Recast the rows below as a two-column Markdown table headed Line No. and Content, with one numbered line per table row and blank lines skipped. Leave the pictures out.

-- Material for the task start --

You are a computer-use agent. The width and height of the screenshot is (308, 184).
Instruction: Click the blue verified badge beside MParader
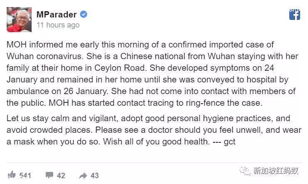pos(84,15)
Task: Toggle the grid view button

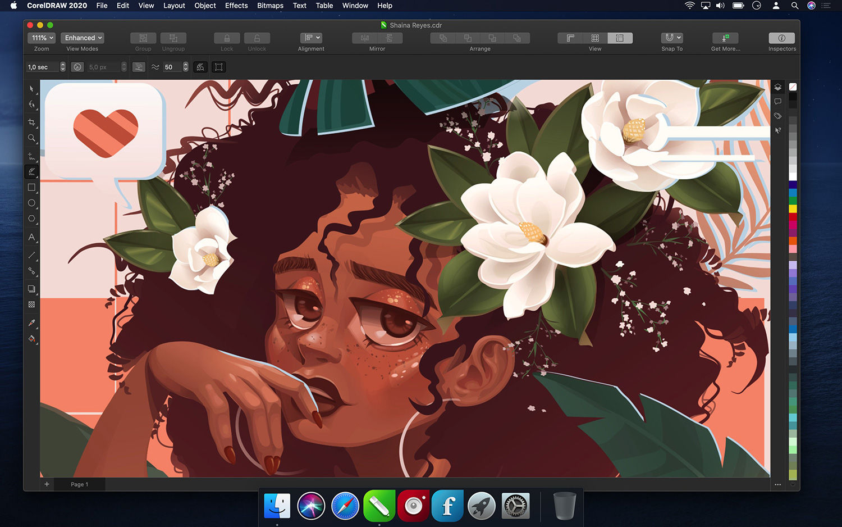Action: click(x=595, y=38)
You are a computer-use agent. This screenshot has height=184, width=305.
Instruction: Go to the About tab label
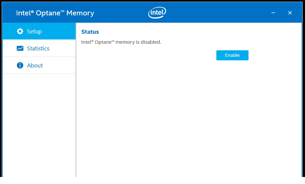(35, 65)
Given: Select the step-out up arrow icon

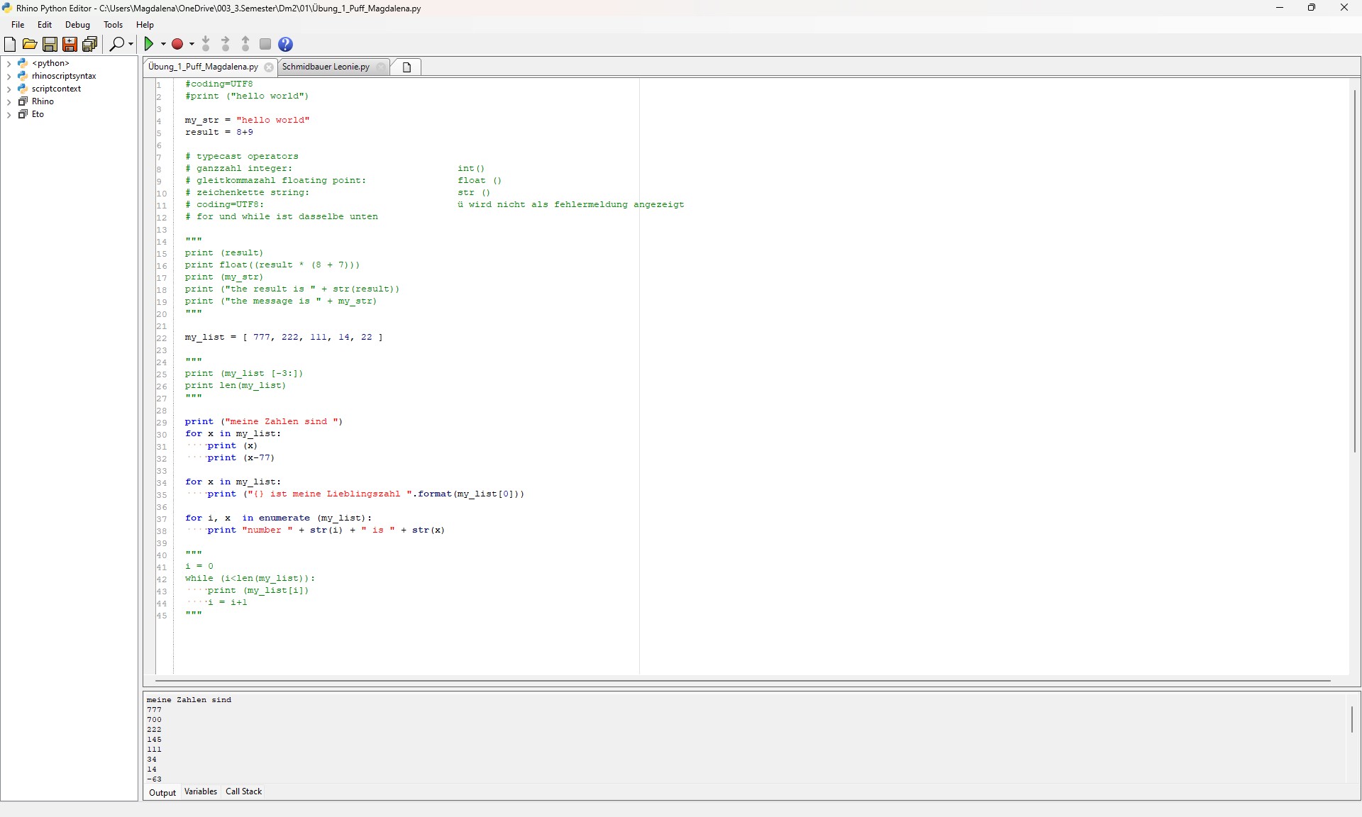Looking at the screenshot, I should pyautogui.click(x=245, y=44).
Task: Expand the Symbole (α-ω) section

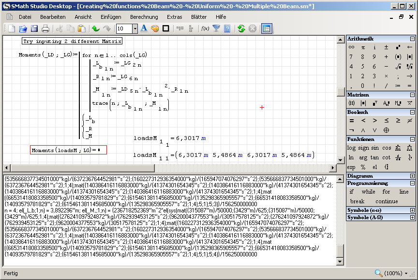Action: (x=412, y=210)
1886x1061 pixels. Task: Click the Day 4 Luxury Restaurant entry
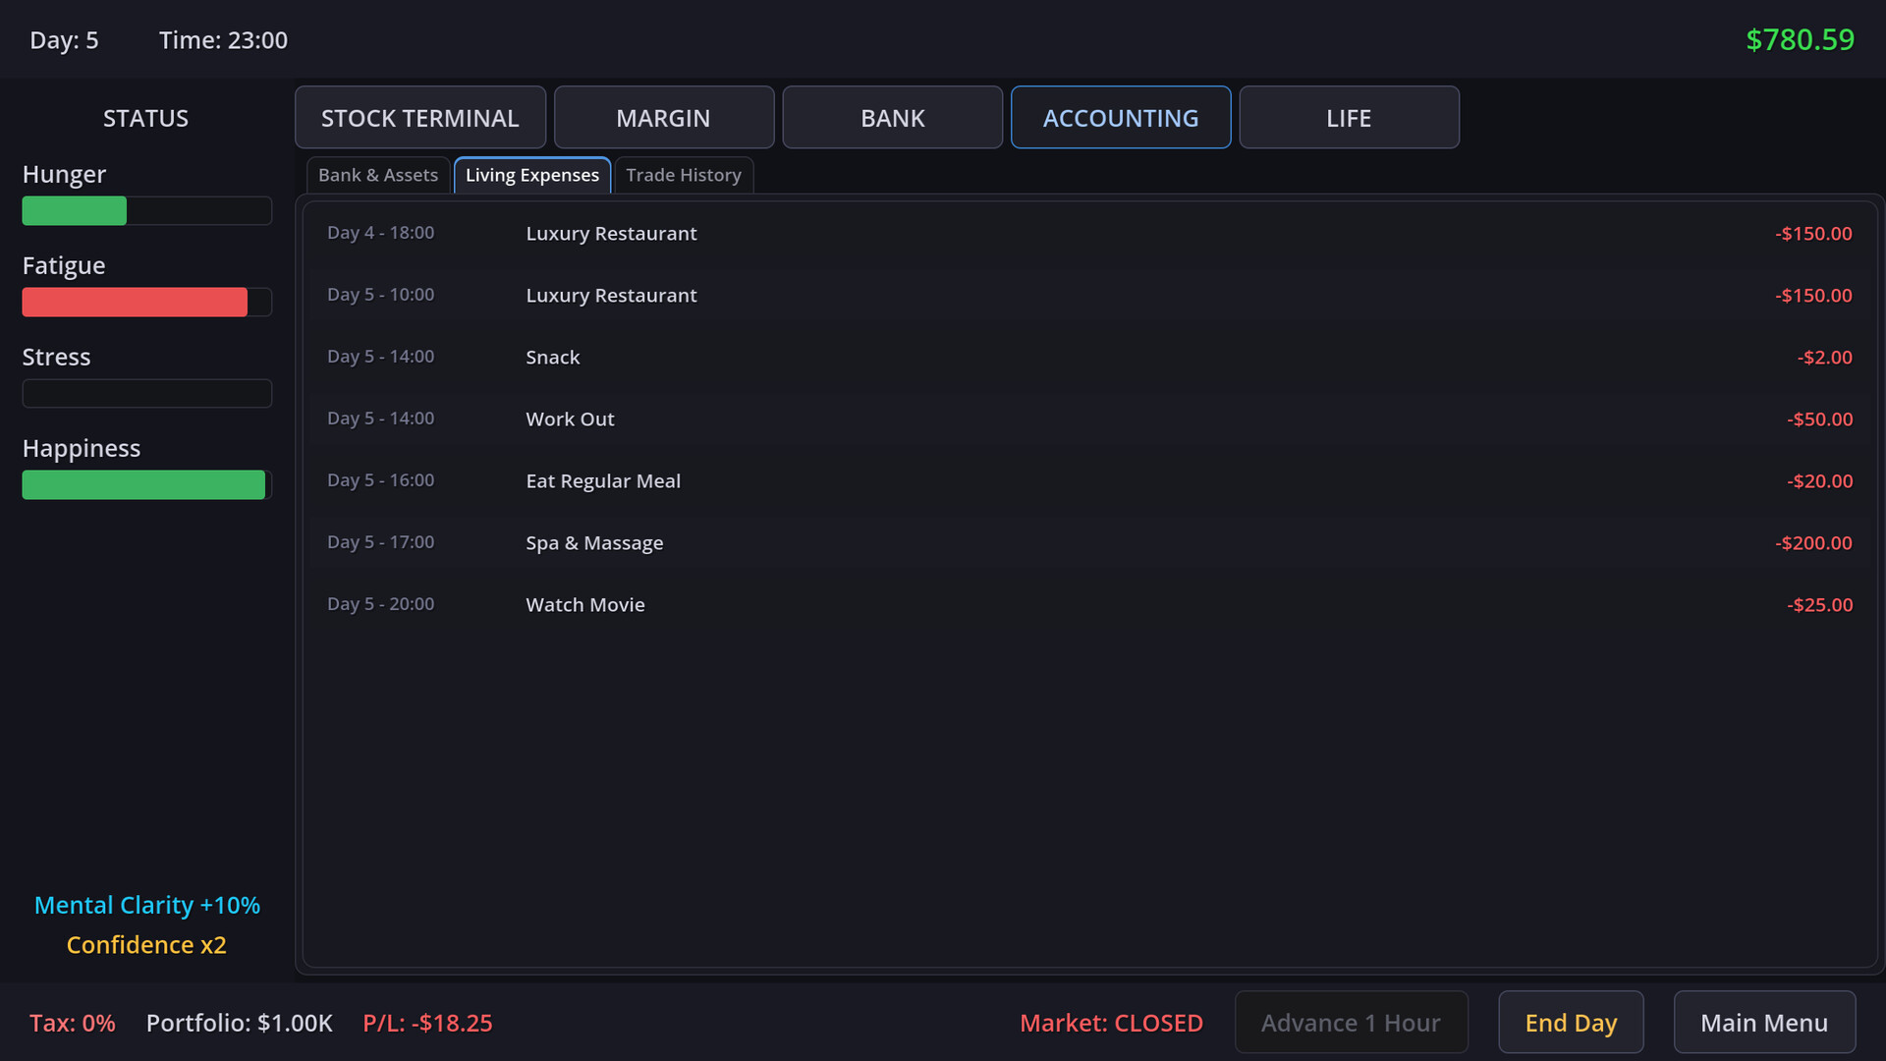pyautogui.click(x=1088, y=233)
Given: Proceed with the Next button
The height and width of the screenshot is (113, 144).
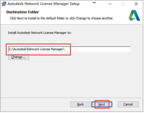Looking at the screenshot, I should coord(102,105).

-- Material for the task end --

**Exercise output**.
| Line No. | Content |
|---|---|
| 1 | You are a computer-use agent. The width and height of the screenshot is (308, 184). |
| 2 | Instruction: Click the blue verified badge beside MParader |
| 3 | pos(84,15) |
| 4 | Task: Toggle the grid view button |
| 5 | Action: click(x=595, y=38) |
| 6 | You are a computer-use agent. This screenshot has height=184, width=305. |
| 7 | Instruction: Go to the About tab label |
| 8 | (35, 65) |
| 9 | Given: Select the step-out up arrow icon |
| 10 | Looking at the screenshot, I should pyautogui.click(x=245, y=44). |
| 11 | Task: Expand the Symbole (α-ω) section |
| 12 | Action: (x=412, y=210) |
| 13 | 1886x1061 pixels. Task: Click the Day 4 Luxury Restaurant entry |
| 14 | pyautogui.click(x=1088, y=233) |
| 15 | Given: Proceed with the Next button |
| 16 | The height and width of the screenshot is (113, 144). |
| 17 | Looking at the screenshot, I should coord(102,105). |